# WHAT THIS TASK INVOLVES
Copy word for word, please, the lines of the entries below running from the one containing "The image size is (646, 538)." to the one containing "Image resolution: width=700", both ends included.
+ + + + + + +
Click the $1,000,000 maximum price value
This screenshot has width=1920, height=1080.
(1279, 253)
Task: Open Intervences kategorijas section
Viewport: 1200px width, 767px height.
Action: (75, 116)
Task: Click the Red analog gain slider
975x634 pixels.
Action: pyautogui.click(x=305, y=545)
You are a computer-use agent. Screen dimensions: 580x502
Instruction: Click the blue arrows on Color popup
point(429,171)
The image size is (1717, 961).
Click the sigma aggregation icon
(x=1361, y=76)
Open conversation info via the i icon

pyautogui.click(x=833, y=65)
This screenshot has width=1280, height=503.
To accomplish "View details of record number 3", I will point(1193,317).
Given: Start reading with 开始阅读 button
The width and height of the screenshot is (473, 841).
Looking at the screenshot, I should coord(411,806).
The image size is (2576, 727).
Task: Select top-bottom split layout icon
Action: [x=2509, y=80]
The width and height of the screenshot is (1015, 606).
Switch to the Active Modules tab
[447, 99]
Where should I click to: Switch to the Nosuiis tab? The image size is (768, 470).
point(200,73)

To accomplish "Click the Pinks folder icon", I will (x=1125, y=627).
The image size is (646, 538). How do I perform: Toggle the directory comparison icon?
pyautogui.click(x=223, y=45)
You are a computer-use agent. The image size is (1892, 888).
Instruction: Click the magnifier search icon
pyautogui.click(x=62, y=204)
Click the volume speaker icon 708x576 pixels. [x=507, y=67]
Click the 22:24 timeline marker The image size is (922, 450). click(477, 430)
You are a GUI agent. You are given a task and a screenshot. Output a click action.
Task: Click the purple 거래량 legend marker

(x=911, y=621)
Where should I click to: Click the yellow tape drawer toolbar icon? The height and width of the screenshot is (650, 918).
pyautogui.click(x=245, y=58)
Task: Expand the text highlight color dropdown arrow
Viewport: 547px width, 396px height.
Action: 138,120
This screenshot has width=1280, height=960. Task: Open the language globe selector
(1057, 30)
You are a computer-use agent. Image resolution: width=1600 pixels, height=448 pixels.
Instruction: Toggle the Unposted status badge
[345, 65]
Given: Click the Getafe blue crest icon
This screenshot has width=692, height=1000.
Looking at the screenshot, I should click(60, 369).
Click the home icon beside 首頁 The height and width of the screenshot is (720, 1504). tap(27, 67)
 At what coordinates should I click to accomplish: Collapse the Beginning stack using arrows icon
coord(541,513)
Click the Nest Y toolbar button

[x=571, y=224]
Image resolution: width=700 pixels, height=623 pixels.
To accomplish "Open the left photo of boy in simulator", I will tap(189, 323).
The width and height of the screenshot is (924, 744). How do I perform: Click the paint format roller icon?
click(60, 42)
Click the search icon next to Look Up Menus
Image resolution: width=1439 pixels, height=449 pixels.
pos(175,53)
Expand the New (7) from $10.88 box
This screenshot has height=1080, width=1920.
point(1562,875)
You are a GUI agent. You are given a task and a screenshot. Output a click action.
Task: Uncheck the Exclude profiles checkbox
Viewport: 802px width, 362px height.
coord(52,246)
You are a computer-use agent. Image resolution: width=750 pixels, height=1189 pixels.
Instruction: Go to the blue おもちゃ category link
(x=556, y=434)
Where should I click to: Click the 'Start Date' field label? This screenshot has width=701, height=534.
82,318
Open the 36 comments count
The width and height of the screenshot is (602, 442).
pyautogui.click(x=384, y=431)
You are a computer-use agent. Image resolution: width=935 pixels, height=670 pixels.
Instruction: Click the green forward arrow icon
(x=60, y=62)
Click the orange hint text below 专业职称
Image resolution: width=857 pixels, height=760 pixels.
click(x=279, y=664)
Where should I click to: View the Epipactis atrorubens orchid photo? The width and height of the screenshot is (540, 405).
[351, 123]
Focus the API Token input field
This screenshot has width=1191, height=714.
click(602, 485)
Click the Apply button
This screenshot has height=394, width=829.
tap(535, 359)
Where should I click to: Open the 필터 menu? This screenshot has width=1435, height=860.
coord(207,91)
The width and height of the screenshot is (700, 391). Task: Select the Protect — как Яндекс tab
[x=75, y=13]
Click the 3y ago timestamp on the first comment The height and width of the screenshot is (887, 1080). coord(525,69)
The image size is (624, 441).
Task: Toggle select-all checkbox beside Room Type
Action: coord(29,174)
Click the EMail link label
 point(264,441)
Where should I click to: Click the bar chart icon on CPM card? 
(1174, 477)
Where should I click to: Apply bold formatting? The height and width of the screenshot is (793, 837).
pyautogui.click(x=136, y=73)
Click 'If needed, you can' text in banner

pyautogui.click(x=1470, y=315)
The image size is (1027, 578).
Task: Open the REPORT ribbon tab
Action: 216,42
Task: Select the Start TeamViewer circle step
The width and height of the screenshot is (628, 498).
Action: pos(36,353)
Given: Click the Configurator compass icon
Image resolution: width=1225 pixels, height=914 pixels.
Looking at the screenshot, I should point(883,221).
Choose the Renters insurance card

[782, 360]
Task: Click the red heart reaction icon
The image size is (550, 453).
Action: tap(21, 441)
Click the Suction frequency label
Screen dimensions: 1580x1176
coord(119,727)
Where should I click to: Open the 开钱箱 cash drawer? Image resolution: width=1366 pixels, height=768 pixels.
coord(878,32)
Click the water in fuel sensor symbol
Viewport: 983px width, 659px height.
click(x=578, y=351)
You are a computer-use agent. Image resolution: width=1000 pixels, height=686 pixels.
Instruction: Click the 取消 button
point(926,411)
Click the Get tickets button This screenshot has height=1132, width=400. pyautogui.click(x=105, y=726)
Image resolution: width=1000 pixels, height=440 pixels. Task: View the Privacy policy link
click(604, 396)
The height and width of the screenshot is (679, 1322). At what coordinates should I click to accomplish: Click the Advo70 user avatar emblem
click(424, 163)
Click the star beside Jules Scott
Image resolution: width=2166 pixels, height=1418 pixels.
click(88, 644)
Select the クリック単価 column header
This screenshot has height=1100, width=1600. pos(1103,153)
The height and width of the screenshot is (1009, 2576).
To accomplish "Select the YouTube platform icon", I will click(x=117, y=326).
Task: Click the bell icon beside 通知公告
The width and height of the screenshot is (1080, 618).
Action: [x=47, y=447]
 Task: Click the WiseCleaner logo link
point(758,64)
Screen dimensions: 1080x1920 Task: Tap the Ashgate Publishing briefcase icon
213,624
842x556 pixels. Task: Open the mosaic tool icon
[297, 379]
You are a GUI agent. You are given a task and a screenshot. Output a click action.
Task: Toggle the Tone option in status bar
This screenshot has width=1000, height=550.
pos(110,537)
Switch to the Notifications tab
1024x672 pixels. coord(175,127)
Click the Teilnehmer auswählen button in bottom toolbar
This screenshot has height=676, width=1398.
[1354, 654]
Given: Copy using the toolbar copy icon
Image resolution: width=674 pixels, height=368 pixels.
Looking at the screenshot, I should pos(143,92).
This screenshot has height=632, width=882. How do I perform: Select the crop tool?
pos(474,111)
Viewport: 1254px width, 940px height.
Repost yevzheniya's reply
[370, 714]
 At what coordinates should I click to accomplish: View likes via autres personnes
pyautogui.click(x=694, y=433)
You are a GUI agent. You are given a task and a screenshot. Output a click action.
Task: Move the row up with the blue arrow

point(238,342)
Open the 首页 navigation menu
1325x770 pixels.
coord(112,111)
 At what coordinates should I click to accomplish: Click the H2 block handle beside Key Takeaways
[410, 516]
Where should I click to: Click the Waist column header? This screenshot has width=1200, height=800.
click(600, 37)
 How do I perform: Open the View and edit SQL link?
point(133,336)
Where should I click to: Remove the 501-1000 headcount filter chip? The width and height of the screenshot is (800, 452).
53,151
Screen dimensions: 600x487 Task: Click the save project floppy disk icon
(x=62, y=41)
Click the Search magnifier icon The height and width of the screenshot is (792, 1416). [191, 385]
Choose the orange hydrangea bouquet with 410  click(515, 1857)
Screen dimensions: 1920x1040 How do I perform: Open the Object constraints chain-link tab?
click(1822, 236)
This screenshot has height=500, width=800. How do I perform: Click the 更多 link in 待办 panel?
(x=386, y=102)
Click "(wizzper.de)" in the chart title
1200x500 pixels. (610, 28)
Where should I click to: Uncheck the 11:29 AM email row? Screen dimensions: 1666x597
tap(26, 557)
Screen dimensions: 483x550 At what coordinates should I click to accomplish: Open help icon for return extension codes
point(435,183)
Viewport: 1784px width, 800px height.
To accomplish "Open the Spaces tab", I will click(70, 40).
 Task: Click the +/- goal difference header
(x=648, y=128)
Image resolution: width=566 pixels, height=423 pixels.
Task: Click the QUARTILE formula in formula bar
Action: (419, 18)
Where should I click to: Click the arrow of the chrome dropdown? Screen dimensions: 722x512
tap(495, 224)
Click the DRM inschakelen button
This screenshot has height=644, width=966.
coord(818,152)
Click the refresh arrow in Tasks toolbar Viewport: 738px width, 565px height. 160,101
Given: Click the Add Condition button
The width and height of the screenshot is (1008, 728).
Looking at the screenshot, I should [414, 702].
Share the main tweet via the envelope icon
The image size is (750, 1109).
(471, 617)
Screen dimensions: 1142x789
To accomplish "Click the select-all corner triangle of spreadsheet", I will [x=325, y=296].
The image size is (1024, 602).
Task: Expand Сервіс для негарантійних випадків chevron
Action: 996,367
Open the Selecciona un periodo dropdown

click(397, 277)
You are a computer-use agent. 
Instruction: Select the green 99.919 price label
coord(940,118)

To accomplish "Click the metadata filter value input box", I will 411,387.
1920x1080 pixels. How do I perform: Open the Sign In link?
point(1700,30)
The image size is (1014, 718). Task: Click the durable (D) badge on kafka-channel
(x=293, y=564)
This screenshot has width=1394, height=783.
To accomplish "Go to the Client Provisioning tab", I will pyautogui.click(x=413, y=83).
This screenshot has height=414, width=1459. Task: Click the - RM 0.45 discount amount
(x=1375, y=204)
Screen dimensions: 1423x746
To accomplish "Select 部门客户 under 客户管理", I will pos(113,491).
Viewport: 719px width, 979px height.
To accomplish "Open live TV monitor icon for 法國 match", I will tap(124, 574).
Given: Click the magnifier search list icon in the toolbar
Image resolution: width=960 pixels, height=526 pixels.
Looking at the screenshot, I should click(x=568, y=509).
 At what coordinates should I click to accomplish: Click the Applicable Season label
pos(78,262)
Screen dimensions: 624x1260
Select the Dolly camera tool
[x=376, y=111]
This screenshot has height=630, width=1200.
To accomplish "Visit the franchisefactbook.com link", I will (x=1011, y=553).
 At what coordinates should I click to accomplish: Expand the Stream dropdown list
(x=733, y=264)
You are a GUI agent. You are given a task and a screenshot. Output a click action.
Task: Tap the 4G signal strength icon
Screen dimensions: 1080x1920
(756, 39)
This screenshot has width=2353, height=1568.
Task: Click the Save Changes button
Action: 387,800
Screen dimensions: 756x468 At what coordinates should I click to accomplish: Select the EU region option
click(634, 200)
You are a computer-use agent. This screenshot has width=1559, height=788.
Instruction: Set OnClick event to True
+ + + + + + +
# RESPONSE BOX
The image size is (646, 538). How do I perform: Toggle the directory comparison icon?
pyautogui.click(x=223, y=45)
You are a computer-use agent. The image size is (1892, 888).
Instruction: Click the magnifier search icon
pyautogui.click(x=62, y=204)
Click the volume speaker icon 708x576 pixels. [x=507, y=67]
Click the 22:24 timeline marker The image size is (922, 450). click(477, 430)
You are a GUI agent. You are given a task and a screenshot. Output a click action.
Task: Click the purple 거래량 legend marker

(x=911, y=621)
Where should I click to: Click the yellow tape drawer toolbar icon? The height and width of the screenshot is (650, 918).
pyautogui.click(x=245, y=58)
Task: Expand the text highlight color dropdown arrow
Viewport: 547px width, 396px height.
Action: 138,120
This screenshot has width=1280, height=960. Task: Open the language globe selector
(1057, 30)
You are a computer-use agent. Image resolution: width=1600 pixels, height=448 pixels.
Instruction: Toggle the Unposted status badge
[345, 65]
Given: Click the Getafe blue crest icon
This screenshot has width=692, height=1000.
Looking at the screenshot, I should click(60, 369).
Click the home icon beside 首頁 The height and width of the screenshot is (720, 1504). tap(27, 67)
 At what coordinates should I click to accomplish: Collapse the Beginning stack using arrows icon
coord(541,513)
Click the Nest Y toolbar button

[x=571, y=224]
Image resolution: width=700 pixels, height=623 pixels.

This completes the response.